**Assignment:** The entries below are to be reproduced exactly, with their pictures omitted.

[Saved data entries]
=== Section Start ===

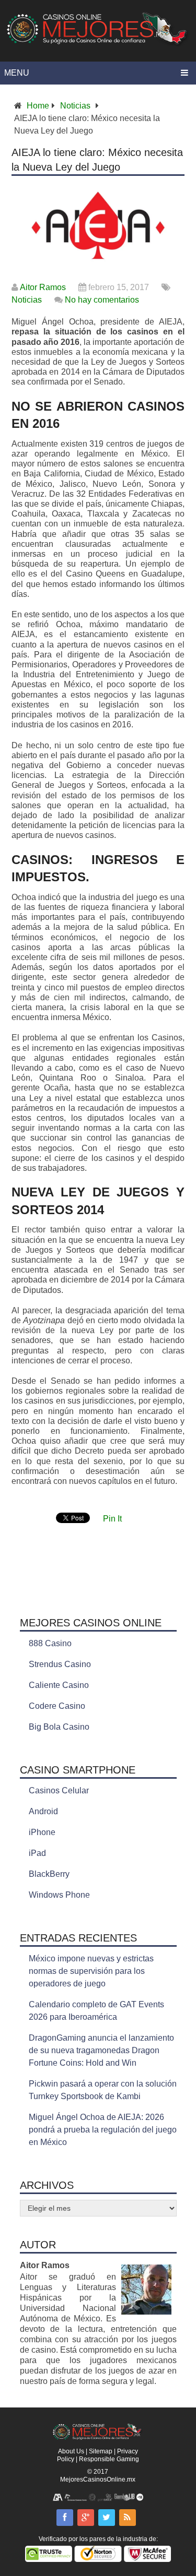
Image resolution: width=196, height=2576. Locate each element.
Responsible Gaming (109, 2459)
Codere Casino (57, 1706)
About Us (71, 2451)
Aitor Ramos (43, 287)
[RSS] (127, 2517)
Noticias (75, 105)
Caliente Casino (59, 1685)
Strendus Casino (60, 1664)
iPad (37, 1853)
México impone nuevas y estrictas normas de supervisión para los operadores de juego (91, 1971)
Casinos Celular (59, 1790)
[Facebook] (64, 2517)
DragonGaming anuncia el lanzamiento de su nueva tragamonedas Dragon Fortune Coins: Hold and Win (101, 2050)
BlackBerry (49, 1874)
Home (38, 105)
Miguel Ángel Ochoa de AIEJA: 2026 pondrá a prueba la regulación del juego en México (103, 2130)
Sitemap (100, 2451)
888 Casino (50, 1643)
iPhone (42, 1832)
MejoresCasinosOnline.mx (97, 2479)
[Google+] (85, 2517)
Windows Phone (59, 1894)
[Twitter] (106, 2517)
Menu (16, 72)
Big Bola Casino (59, 1726)
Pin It (112, 1518)
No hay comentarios (102, 299)
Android (43, 1811)
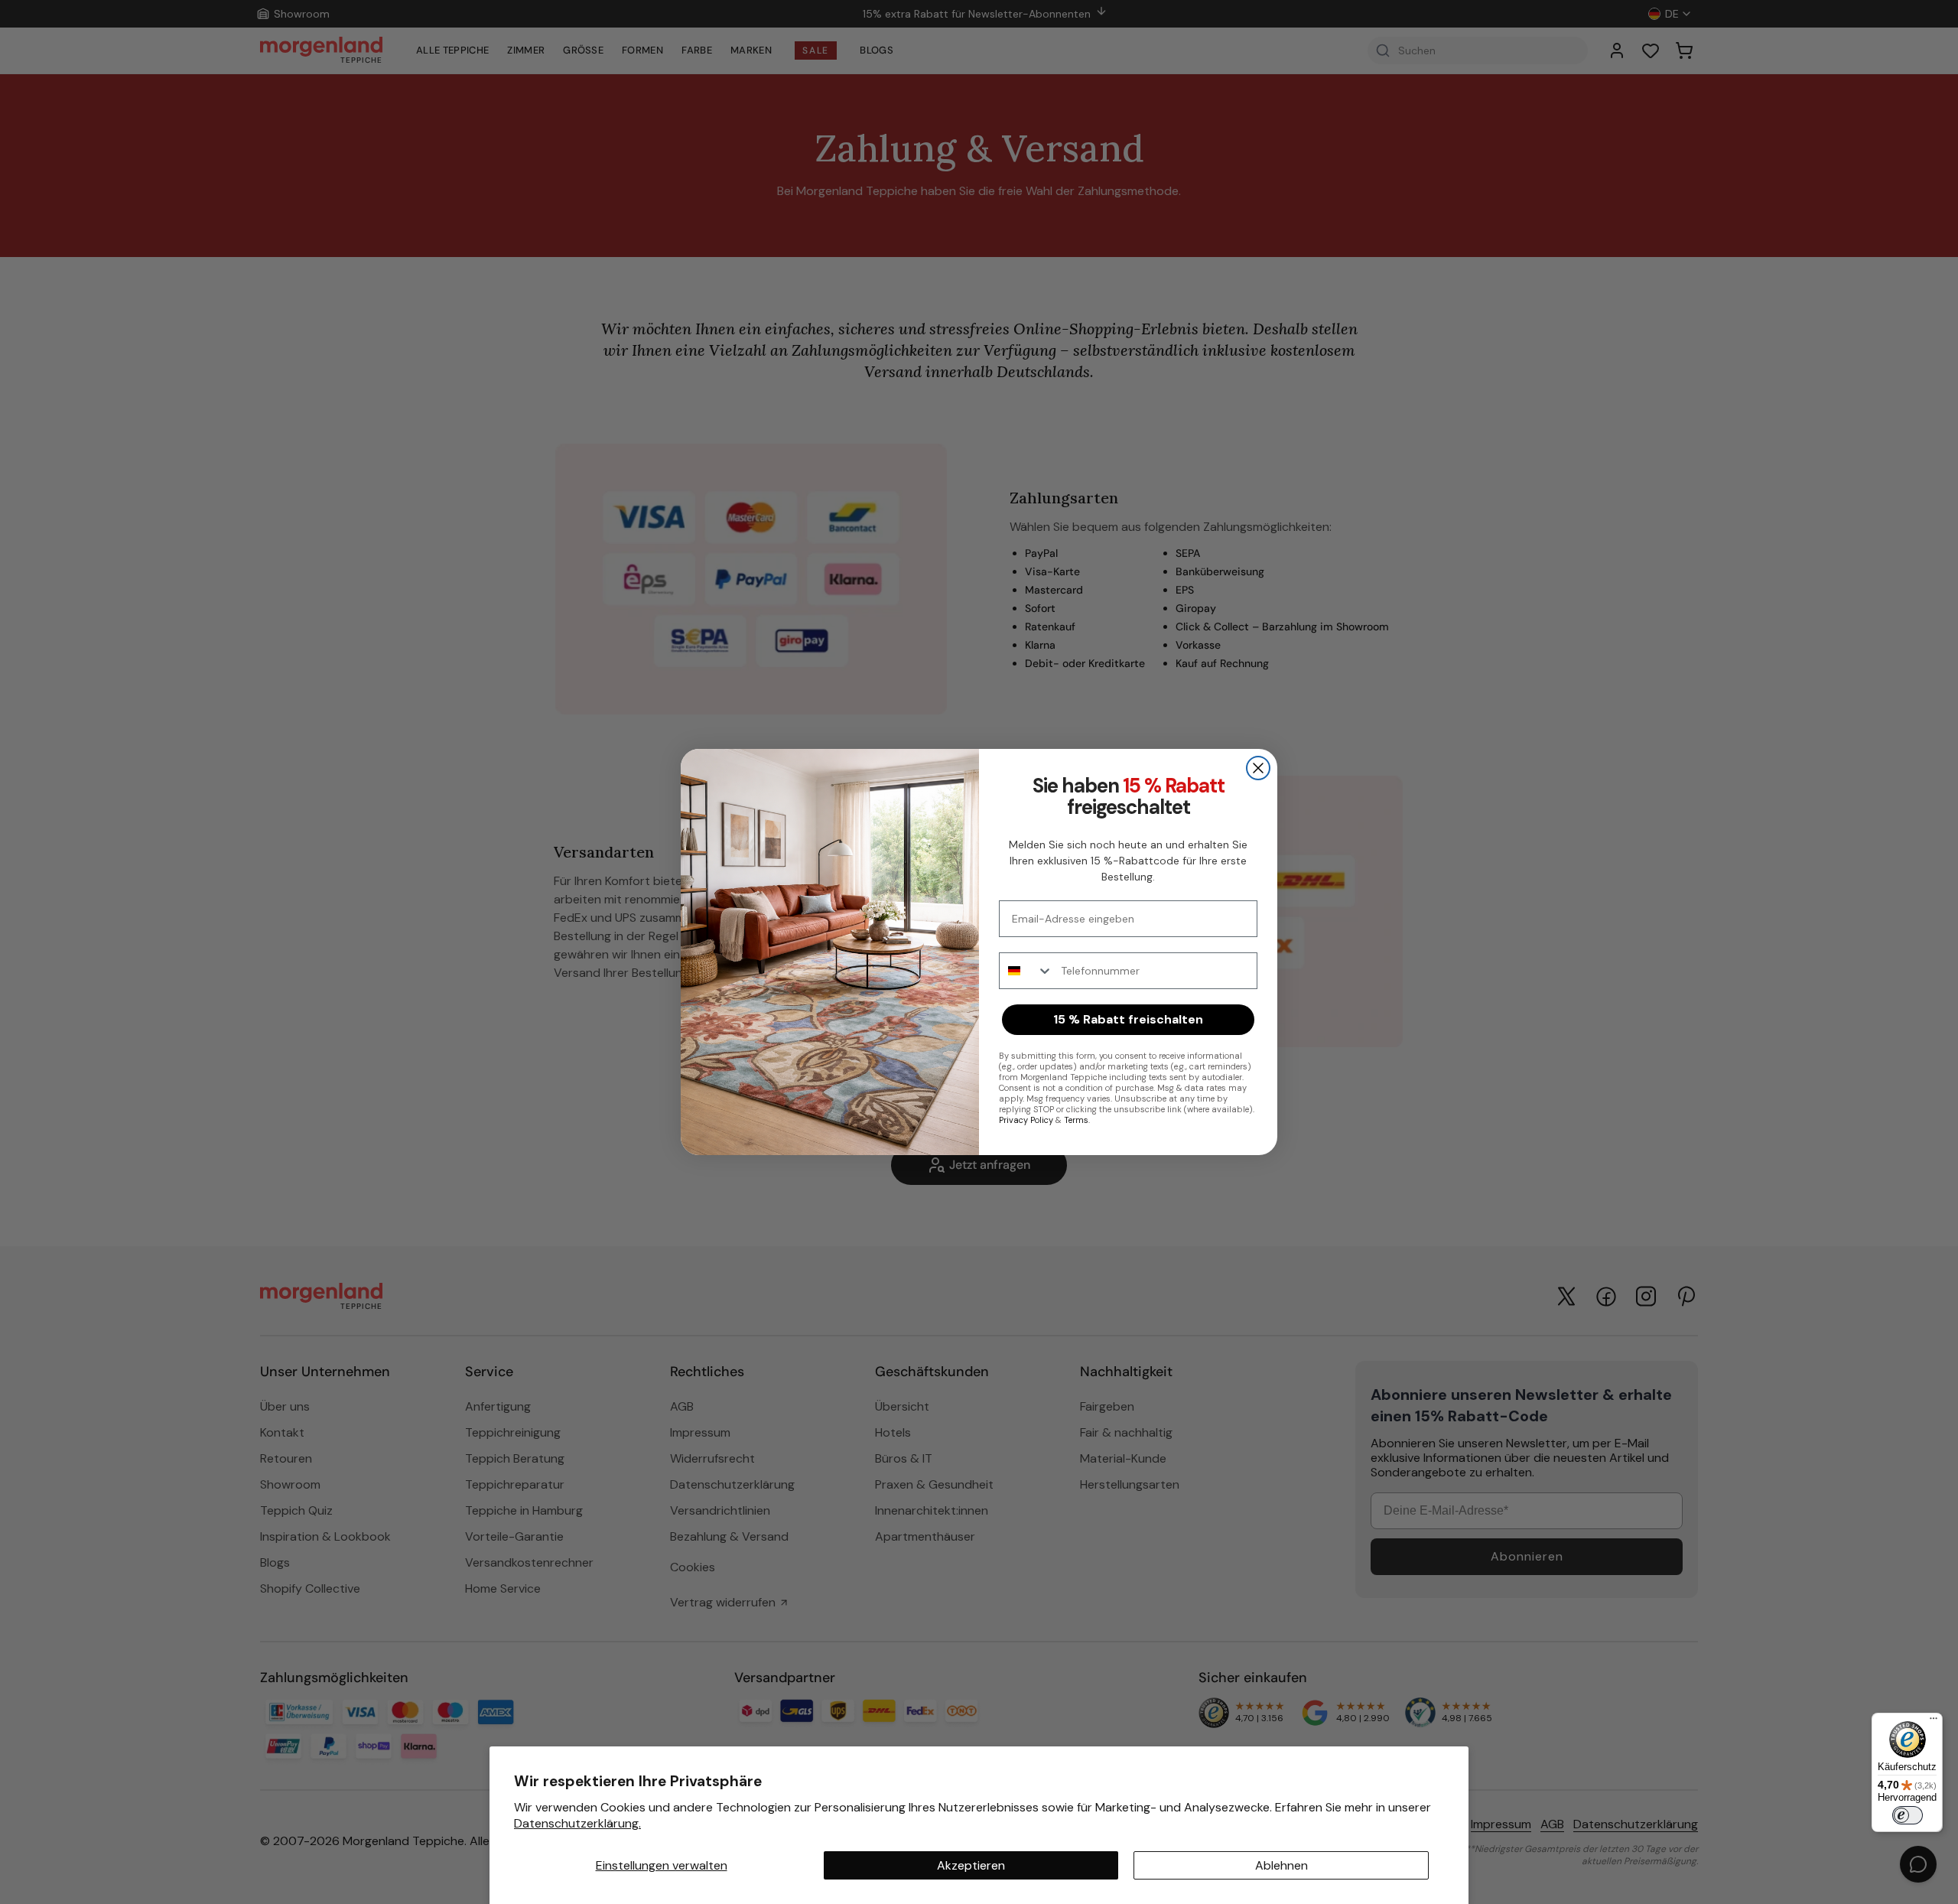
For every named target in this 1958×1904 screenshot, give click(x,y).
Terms (1076, 1120)
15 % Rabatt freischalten (1128, 1019)
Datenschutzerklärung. (577, 1823)
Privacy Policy (1026, 1120)
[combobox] (1026, 970)
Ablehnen (1281, 1865)
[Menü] (1933, 1722)
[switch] (1907, 1815)
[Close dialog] (1258, 768)
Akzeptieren (971, 1865)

=== Section End ===

**Answer section:**
Image resolution: width=196, height=2576. Locate each element.
Responsible Gaming (109, 2459)
Codere Casino (57, 1706)
About Us (71, 2451)
Aitor Ramos (43, 287)
[RSS] (127, 2517)
Noticias (75, 105)
Caliente Casino (59, 1685)
Strendus Casino (60, 1664)
iPad (37, 1853)
México impone nuevas y estrictas normas de supervisión para los operadores de juego (91, 1971)
Casinos Celular (59, 1790)
[Facebook] (64, 2517)
DragonGaming anuncia el lanzamiento de su nueva tragamonedas Dragon Fortune Coins: Hold and Win (101, 2050)
BlackBerry (49, 1874)
Home (38, 105)
Miguel Ángel Ochoa de AIEJA: 2026 pondrá a prueba la regulación del juego en México (103, 2130)
Sitemap (100, 2451)
888 Casino (50, 1643)
iPhone (42, 1832)
MejoresCasinosOnline.mx (97, 2479)
[Google+] (85, 2517)
Windows Phone (59, 1894)
[Twitter] (106, 2517)
Menu (16, 72)
Big Bola Casino (59, 1726)
Pin It (112, 1518)
No hay comentarios (102, 299)
Android (43, 1811)
For every named target in this 1958×1904 screenshot, give click(x,y).
Terms (1076, 1120)
15 % Rabatt freischalten (1128, 1019)
Datenschutzerklärung. (577, 1823)
Privacy Policy (1026, 1120)
[combobox] (1026, 970)
Ablehnen (1281, 1865)
[Menü] (1933, 1722)
[switch] (1907, 1815)
[Close dialog] (1258, 768)
Akzeptieren (971, 1865)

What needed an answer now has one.